=== Provided information ===
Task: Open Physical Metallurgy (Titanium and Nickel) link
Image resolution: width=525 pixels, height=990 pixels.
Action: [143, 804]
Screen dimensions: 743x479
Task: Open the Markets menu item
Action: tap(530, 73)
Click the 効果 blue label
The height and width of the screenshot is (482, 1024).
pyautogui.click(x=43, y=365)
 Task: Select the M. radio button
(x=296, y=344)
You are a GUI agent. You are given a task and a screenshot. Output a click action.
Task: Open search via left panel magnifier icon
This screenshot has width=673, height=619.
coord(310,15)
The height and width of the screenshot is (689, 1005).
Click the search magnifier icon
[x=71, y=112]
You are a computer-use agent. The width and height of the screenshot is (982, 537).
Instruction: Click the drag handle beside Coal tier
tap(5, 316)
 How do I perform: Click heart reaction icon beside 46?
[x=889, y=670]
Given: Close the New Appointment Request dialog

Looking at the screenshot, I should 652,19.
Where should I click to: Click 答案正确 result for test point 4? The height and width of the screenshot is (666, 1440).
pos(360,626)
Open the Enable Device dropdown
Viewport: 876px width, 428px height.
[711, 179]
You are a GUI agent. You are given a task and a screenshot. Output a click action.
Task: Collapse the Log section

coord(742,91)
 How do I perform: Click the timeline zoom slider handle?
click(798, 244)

=== Exercise ===
Retype every one of the lines above without changing anything.

=== Solution ===
Task: Open Physical Metallurgy (Titanium and Nickel) link
Image resolution: width=525 pixels, height=990 pixels.
Action: [143, 804]
Screen dimensions: 743x479
Task: Open the Markets menu item
Action: tap(530, 73)
Click the 効果 blue label
The height and width of the screenshot is (482, 1024).
pyautogui.click(x=43, y=365)
 Task: Select the M. radio button
(x=296, y=344)
You are a GUI agent. You are given a task and a screenshot. Output a click action.
Task: Open search via left panel magnifier icon
This screenshot has width=673, height=619.
coord(310,15)
The height and width of the screenshot is (689, 1005).
Click the search magnifier icon
[x=71, y=112]
You are a computer-use agent. The width and height of the screenshot is (982, 537).
Instruction: Click the drag handle beside Coal tier
tap(5, 316)
 How do I perform: Click heart reaction icon beside 46?
[x=889, y=670]
Given: Close the New Appointment Request dialog

Looking at the screenshot, I should 652,19.
Where should I click to: Click 答案正确 result for test point 4? The height and width of the screenshot is (666, 1440).
pos(360,626)
Open the Enable Device dropdown
Viewport: 876px width, 428px height.
[711, 179]
You are a GUI agent. You are given a task and a screenshot. Output a click action.
Task: Collapse the Log section

coord(742,91)
 How do I perform: Click the timeline zoom slider handle?
click(798, 244)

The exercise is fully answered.